• [Exercise requirements]: Pull every line from the records that has the word "will" in it.

• [Provided material]:
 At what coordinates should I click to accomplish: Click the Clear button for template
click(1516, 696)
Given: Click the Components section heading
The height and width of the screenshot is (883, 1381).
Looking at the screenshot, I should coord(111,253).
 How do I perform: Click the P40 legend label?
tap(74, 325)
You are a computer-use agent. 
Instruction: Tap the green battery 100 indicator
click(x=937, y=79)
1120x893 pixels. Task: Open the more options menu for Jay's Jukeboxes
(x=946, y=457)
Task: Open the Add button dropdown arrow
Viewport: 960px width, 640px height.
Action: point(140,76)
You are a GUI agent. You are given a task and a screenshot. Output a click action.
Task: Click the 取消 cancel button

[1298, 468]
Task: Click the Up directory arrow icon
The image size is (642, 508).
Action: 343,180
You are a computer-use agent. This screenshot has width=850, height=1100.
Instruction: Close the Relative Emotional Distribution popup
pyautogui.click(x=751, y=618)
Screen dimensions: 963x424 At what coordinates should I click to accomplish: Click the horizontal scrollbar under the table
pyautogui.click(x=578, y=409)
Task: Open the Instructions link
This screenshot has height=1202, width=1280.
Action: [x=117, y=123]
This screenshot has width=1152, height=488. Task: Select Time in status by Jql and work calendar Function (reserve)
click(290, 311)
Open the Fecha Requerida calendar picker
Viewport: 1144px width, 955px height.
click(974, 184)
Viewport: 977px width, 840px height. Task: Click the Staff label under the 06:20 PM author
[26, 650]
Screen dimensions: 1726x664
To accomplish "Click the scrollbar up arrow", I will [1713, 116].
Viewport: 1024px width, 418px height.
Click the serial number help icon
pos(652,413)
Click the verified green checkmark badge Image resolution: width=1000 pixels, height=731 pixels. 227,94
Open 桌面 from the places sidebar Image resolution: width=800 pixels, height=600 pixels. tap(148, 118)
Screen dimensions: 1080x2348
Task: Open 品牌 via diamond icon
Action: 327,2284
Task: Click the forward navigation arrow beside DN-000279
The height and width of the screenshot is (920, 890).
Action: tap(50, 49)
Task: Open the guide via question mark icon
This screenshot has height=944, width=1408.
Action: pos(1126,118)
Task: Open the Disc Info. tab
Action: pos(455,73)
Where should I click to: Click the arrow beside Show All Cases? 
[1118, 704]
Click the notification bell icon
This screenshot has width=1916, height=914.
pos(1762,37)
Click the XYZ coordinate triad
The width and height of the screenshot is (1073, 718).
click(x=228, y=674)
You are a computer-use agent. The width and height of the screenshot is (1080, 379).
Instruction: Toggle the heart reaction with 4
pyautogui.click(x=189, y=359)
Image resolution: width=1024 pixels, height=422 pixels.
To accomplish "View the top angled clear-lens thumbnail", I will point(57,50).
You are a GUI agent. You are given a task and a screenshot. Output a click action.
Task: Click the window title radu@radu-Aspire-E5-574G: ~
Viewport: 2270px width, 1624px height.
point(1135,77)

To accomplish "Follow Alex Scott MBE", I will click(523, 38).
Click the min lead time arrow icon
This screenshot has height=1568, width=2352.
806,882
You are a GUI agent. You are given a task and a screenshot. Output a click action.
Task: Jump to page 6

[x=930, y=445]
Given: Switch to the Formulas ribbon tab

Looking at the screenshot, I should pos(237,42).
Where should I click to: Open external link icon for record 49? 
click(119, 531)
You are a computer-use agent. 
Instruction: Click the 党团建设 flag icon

• [Expected answer]:
To accomplish "Click the scrollbar up arrow", I will [1713, 116].
To accomplish "View the top angled clear-lens thumbnail", I will point(57,50).
To accomplish "Follow Alex Scott MBE", I will click(523, 38).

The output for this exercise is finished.